Apocryphal or True? Man Struck by Lightning 4 Times!

One of the joys of doing family history research in newspaper archives are the startling stories you occasionally run across – stories you would never expect, and seem to prove truth is stranger than fiction.

Digging through GenealogyBank’s Historical Newspaper Archives the other day, I found this article by weatherman Pat Shingleton about Walter Summerford, a man struck four times by lightning – three times while alive, and once after he was lying in his grave!

An article about Walter Summerford, Advocate newspaper article 2 June 2013
Advocate (Baton Rouge, Louisiana), 2 June 2013, page 25

According to the story, Walter Summerford was a major in the British Army during WWI when he was struck by a lightning bolt on a battlefield in Belgium in 1918. Paralyzed from the waist down, Summerford retired to Vancouver and slowly rehabilitated back to the point where he could walk again.

Six years later, while fishing in 1924, lightning struck him again! This time the right side of his body was paralyzed, and Summerford began another long, slow period of rehabilitation.

Then, 10 years after that (and here’s where the reader can’t help but feel a bit of incredulity), Summerford was struck by lightning a third time, while walking in a park in 1934. This time he was left completely paralyzed, never recovered, and died two years later in 1936.

The final detail is either the most incredible of all, or the hardest to believe: shortly after his burial, Summerford’s gravesite was struck by lightning!

That’s a total of four lightning strikes, three during his lifetime and one shortly after his death.

According to the National Weather Service’s How Dangerous Is Lightning? webpage, the odds of being struck by lightning in your lifetime are 1 in 15,300.

Here’s a research challenge to our readers: look into Shingleton’s story about Walter Summerford. Could it be true? Let us know what you find.

6 thoughts on “Apocryphal or True? Man Struck by Lightning 4 Times!

  1. Just an educated guess based on what I know about human psychology–

    He likely suffered from some kind of recurring movement disorder that paralyzed parts of his body from time to time, possibly brought on by nerve damage from an actual first lightning strike. He may have not wanted to seem like he was inherently sick/infected/malfunctioning, so each major bout he couldn’t hide–he just blamed it on getting struck by lightning.

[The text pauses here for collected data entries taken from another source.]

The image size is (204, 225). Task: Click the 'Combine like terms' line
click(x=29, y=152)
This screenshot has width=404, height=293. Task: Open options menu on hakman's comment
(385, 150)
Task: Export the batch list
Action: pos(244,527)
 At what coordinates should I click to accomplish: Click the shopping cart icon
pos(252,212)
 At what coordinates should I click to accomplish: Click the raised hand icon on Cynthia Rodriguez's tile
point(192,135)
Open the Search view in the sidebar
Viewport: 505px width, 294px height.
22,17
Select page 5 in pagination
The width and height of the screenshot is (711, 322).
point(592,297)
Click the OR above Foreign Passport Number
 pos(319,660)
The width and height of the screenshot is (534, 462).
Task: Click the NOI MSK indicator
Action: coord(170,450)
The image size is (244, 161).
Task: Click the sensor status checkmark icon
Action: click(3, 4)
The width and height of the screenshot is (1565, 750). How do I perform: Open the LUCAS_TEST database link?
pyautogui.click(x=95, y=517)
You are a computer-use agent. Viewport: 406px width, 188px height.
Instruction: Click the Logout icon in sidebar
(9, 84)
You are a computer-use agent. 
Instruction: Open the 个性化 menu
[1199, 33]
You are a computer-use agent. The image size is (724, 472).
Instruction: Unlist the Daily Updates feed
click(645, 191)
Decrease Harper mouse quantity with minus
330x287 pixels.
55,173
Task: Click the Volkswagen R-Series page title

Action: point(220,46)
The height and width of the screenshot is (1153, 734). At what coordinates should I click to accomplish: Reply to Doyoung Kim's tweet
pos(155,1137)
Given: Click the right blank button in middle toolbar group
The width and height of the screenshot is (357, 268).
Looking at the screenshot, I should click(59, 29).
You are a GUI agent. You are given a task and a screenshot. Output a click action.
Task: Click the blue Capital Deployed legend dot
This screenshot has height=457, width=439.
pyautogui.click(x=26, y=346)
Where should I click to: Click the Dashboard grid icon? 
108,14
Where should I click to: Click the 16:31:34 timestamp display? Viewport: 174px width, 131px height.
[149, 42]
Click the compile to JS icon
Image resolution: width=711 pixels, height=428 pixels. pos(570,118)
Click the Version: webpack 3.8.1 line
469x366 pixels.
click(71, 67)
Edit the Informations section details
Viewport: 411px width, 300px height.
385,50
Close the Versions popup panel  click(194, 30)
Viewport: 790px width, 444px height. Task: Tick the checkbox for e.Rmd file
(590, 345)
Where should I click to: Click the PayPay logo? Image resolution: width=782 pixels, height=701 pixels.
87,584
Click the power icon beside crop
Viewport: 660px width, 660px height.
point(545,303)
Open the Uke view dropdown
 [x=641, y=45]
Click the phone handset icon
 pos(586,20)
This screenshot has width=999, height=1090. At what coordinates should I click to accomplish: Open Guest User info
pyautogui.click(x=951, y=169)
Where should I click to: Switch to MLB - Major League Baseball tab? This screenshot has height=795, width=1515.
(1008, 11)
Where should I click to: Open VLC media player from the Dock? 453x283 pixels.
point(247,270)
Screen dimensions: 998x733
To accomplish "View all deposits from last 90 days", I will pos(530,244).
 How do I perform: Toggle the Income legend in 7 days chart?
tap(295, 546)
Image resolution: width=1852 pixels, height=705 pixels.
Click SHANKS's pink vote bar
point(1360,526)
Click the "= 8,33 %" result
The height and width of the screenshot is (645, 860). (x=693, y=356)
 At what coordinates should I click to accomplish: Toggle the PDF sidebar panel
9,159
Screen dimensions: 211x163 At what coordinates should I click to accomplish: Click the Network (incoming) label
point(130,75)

    It’s like saying a weird skin growth is a burn scar, or a missing finger from leprosy was actually bitten off by a dog. It makes people recoil less and see you as less naturally sick. Lightning isn’t your fault, really.

    The gravestone likely just cracked naturally, and somebody said it was lightning without having any idea. I mean, who would have been close enough to the gravestone to know it was specifically hit, and did that person show up in the news with injuries too?

    I believe with a large enough population, eventually there will be many extremely unlikely coincidences, but have to say that this one delves into the scientifically improbable realm, especially because it took place at a time when the public couldn’t verify facts so easily.

  2. An earler version of this legend first gained popularity in a 1930 Ripley’s Believe It Or Not cartoon, the text of which said “A bolt of lightning killed C.J. Summerford of Columbia, Ala. – and a month late his gravestone was destroyed by lightning! Another stone was erected, and lightning destroyed that also!” The modern legend is clearly the same one, further embellished and transferred to another Summerford, who may or not have been a real person. I do not see any evidence of any legend of this sort having been associated with a Walter Summerford until quite recently. Many postings have a photo of a broken Summerfeld gravestone (first name unreadable) with 1912 as the year of death, which is not in agreement with the Walter Summerfeld version of the legend.

    The C.J. Sommerford legend was investigated by a couple Alabama newspapers immediately after the Ripley cartoon was published. They found that C.J. “Charlie” Summerford of Columbia, Alabama was killed by a lightning strike in 1892, and his gravestone did get broken at some point. No one could say they knew how it became broken; his brother-in-law neighbor thought it had simply fallen over and broken when the grave site settled. It would appear, however, that a local legend had sprung up that lightning had been responsible for breaking the stone. There was also disagreement among residents as to whether the broken stone at the grave site in 1930 was a replacement, also damaged, or the original.

    Here is the Ripley cartoon, as published in the Johnson City Chronicle March 20, 1930:
    https://www.newspapers.com/clip/89870039/ripley-summerford-lighting-legend/

    And from the Dothan [Alabama] Eagle, April 29, 1930:
    https://www.newspapers.com/clip/89869339/summerford-lightning-legend/

    Jaan

  3. Roy C. Sullivan, a Virginia park ranger was struck 7 times by lightning.
    The years were 1942, 1969, 1970, 1972, 1973, 1976 & 1977. In 1983 he committed suicide.
    He is listed in the Guinness Book of World Recorded & is well documented.
    All information on this is easily available through a simple Google search.
    Personally, I have no problem accepting that Mr. Summerford was struck 3 times, but the latter strike of his grave seems a bit far-fetched.